Plus, today, I put on my first size 4 pair of dress pants ever. If you are a guy, this may not seem like a big deal, but I've been a steady size 6 for years. My first year of undergrad, since I wasn't swimming or working out that much, I had to bump up to size 8 (EEEEEEK) which was a huge wake up call. Rewind to 4 years earlier - I joined the track team my freshman year of high school and started off as a sprinter because I couldn't run longer distances if my life depended on it - despite being a really good athlete otherwise (swimming, softball, and volleyball). As high school went on, I "graduated" from the 100 to the 200... to the 400... to the 800... and then I actually graduated, so I stopped at the 800. The turning point was one track sprinting workout where I outlasted all our best sprinters - obviously I wasn't as fast, but I had the endurance that they lacked.
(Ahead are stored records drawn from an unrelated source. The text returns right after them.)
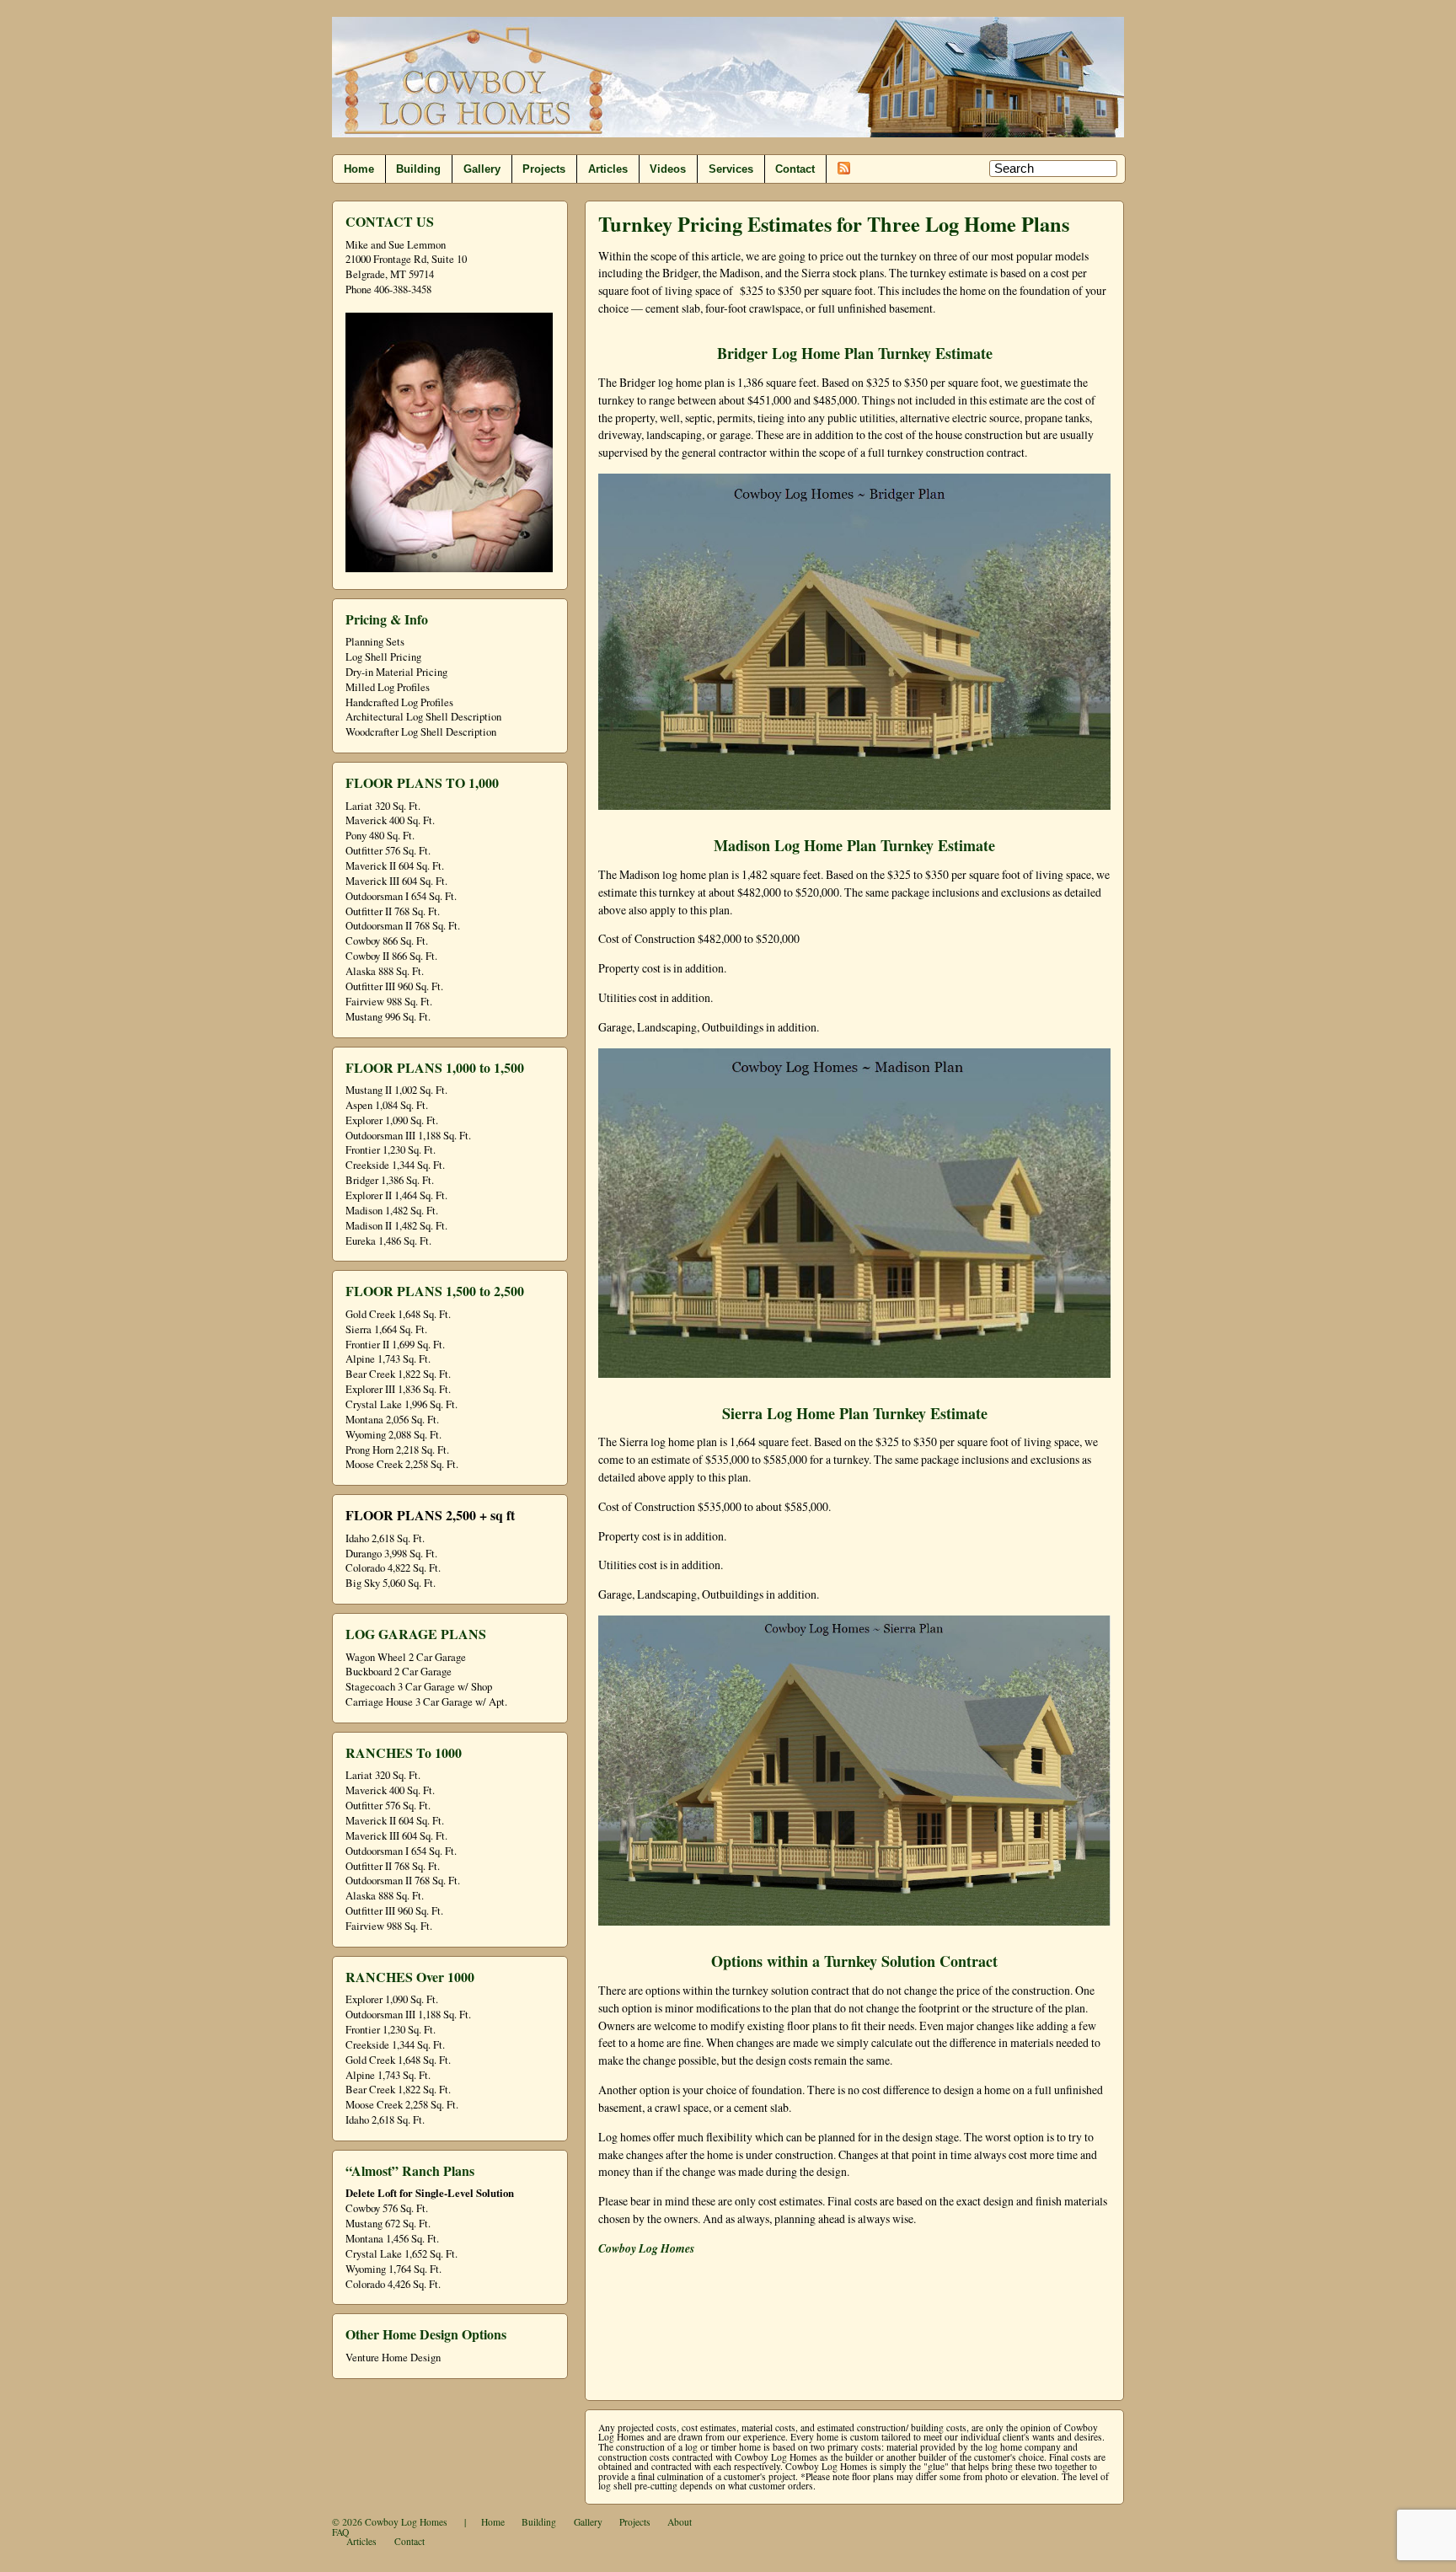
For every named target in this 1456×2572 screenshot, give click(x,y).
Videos (668, 169)
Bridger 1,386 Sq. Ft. (389, 1180)
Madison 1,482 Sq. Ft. (391, 1210)
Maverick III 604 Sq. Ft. (396, 881)
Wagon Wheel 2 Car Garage (405, 1657)
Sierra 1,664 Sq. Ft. (386, 1329)
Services (731, 169)
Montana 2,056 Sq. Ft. (392, 1419)
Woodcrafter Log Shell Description (420, 732)
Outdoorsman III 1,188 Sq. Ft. (408, 1135)
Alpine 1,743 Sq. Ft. (388, 1359)
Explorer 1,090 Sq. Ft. (391, 1120)
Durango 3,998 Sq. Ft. (391, 1553)
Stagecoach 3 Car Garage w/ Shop (418, 1687)
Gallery (481, 169)
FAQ (340, 2532)
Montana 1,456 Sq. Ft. (392, 2239)
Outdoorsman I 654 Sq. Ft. (401, 896)
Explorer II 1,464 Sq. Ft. (396, 1195)
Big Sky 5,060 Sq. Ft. (390, 1583)
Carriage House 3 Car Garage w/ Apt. (426, 1702)
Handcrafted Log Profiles (399, 702)
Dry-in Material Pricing (396, 672)
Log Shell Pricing (383, 657)
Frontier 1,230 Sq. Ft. (390, 1150)
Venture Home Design (393, 2357)
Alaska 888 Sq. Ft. (384, 971)
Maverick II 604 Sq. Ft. (394, 866)
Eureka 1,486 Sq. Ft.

Coach "encouraged" me to try the 800 and I did much better at the longer distance than the sprint. My favorite workouts began to be the "LSD" runs - Long, Slow, Distance.

Anyway - when I gained that nasty freshman 15, I decided to take up running again and fell in love with distance running. And I haven't looked back. I love love love half-marathons and while I enjoyed my first marathon, I'd like to do more before saying I'm in love with the 26.2 miles :)

Moral of the story - after I finish the 90 days of P90X, I'm going to use those workouts as cross training for running and swimming. If you want to get in shape and not leave the comfort of your home, P90X is pretty awesome. I'm not doing the diet, but I'm eating relatively healthier. Last night, we got BBQ at this awesome place in Urbana and I usually get the massive combo meal with pulled pork, 4 ribs, and 2 sides (mashed potato casserole and sweet potato fries) - I do end up taking leftovers home... usually... But last night, I tried the portabella mushroom burger with pesto and fresh goat cheese from the local goat farm (that I volunteered at briefly) with the side of sweet potato fries. So, I'm still eating the foods that I love, just not in the massive quantities that I do when I'm in heavier training!

Also, a friend of mine from school wants to do a triathlon, so he asked if I'd help him with his stroke - an excuse to get in the pool? Yes please. I'm SO excited to have a swim buddy!